__Work item__: Take the line that holds "Task: Go to Security Defender page" and every line after it to the end of the entries, and repeat them exactly without the pictures.

○ ○ ○ ○ ○

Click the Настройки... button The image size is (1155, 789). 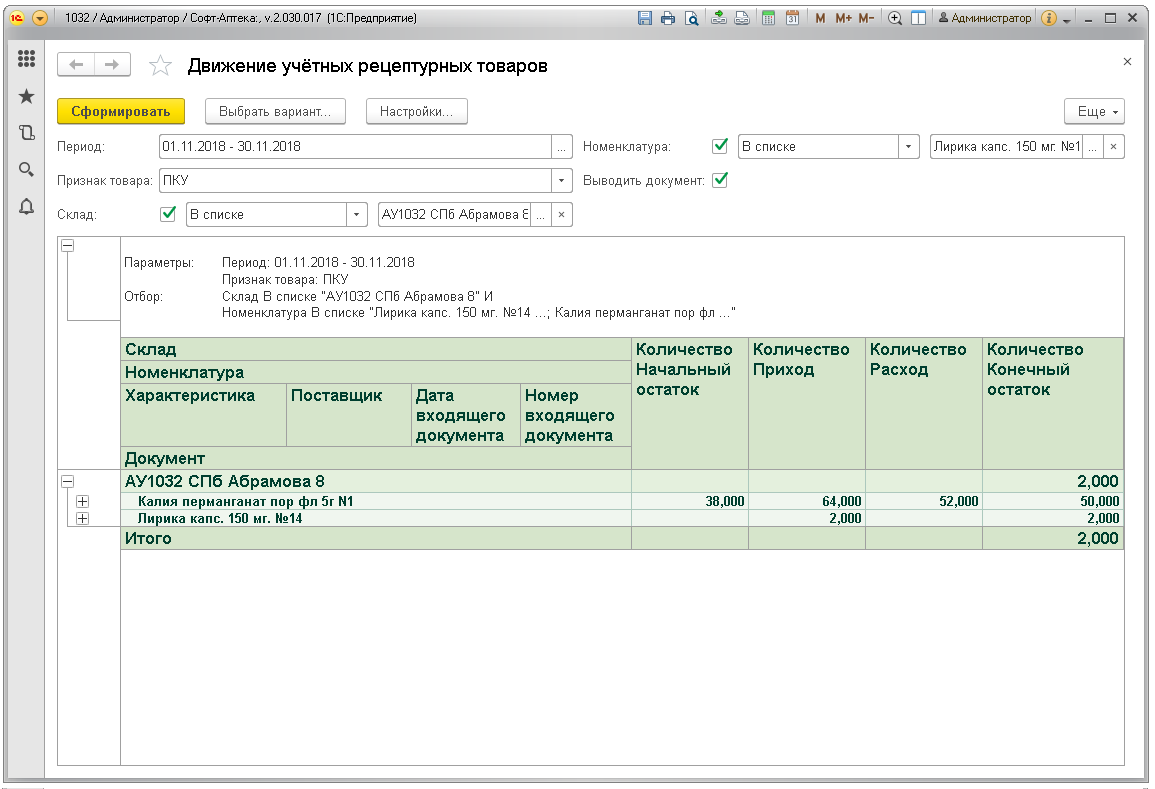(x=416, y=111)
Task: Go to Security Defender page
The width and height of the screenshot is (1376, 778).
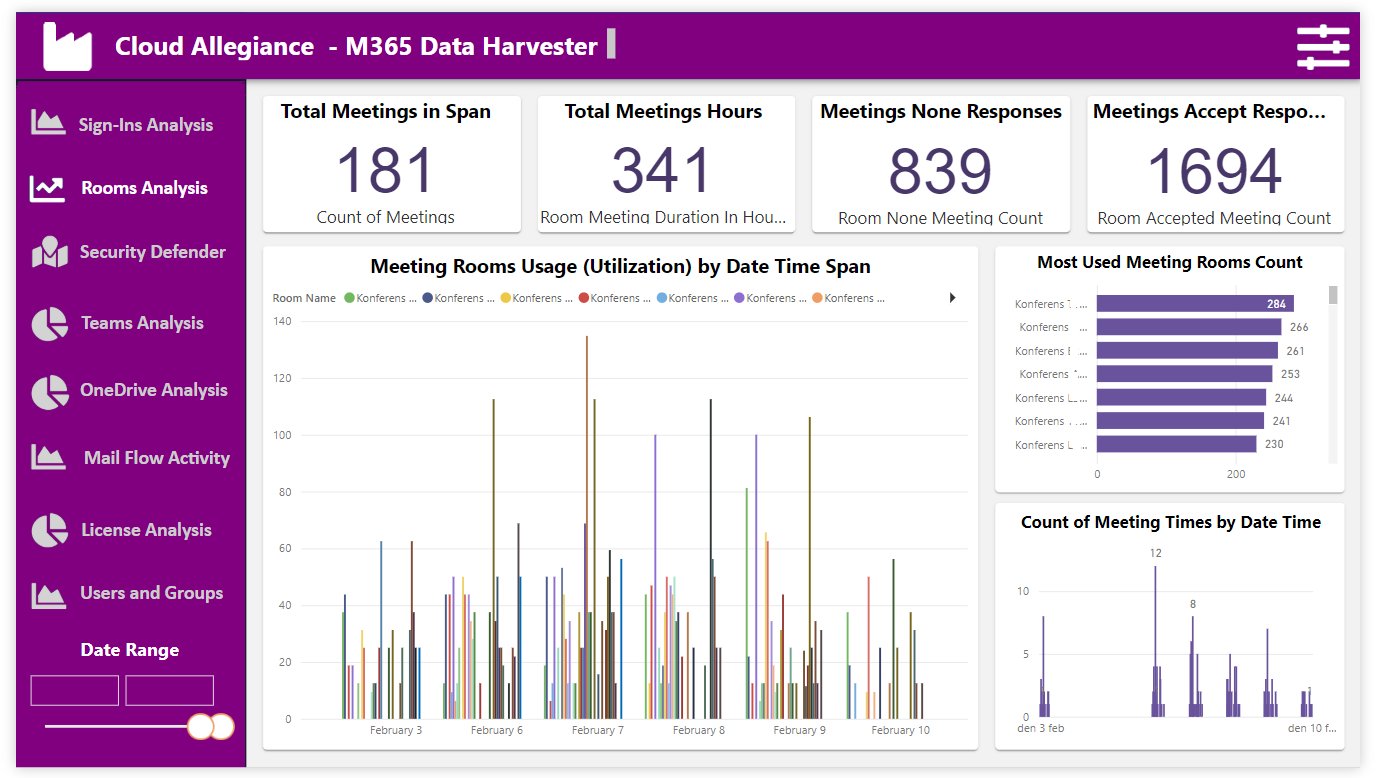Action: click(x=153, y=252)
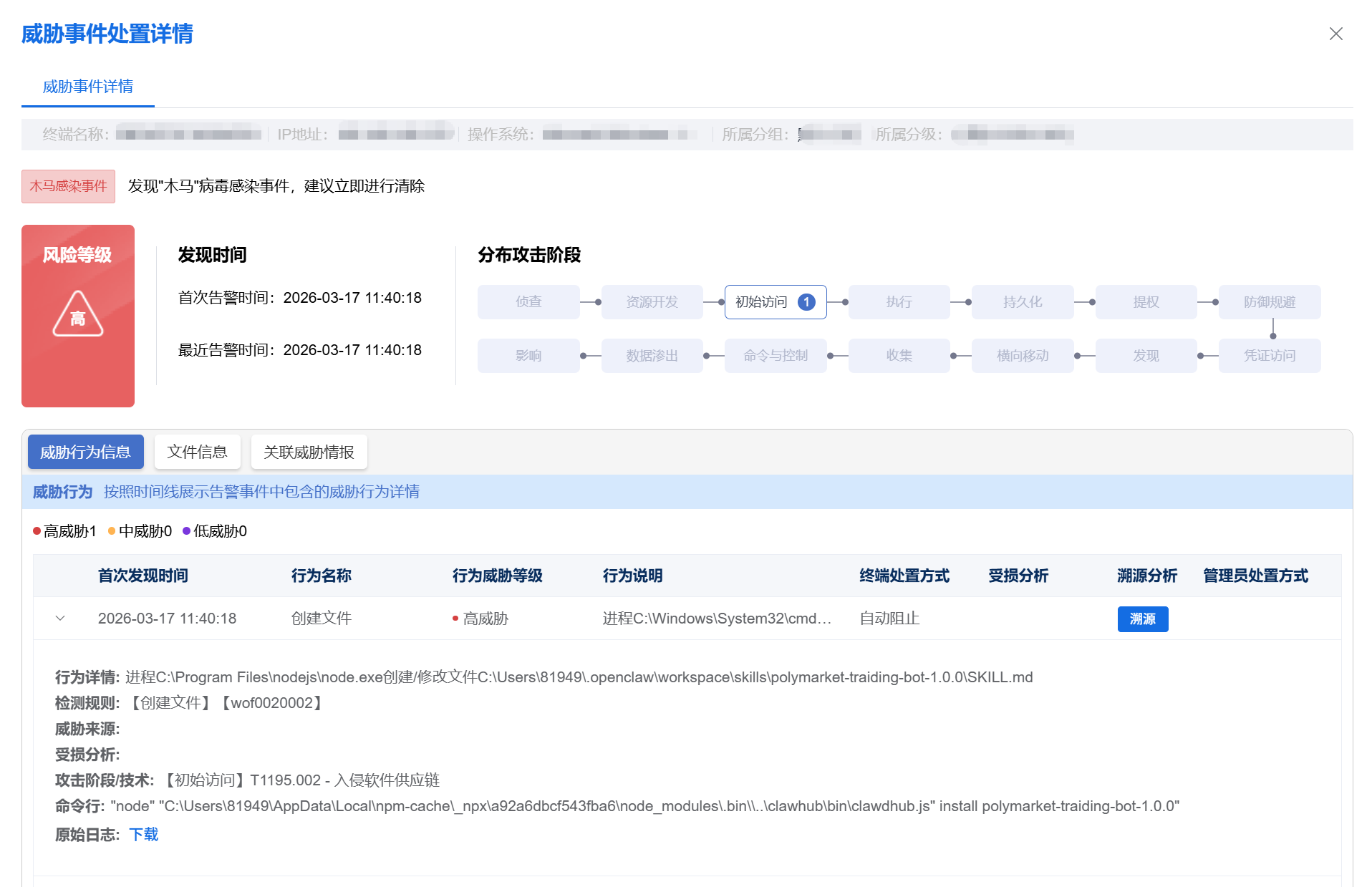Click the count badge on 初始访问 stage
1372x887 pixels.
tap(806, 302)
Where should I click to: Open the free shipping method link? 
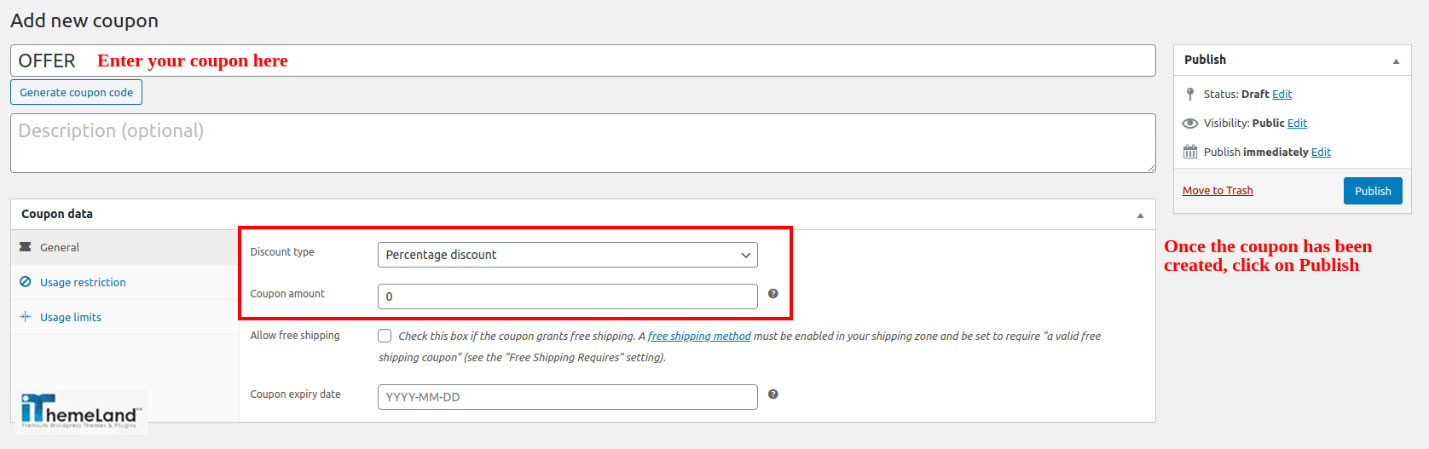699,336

○ ○ ○ ○ ○

__Your response__:
Task: Go to Security Defender page
The width and height of the screenshot is (1376, 778).
Action: click(x=153, y=252)
Click the count badge on 初始访问 stage
1372x887 pixels.
tap(806, 302)
Where should I click to: Open the free shipping method link? 
699,336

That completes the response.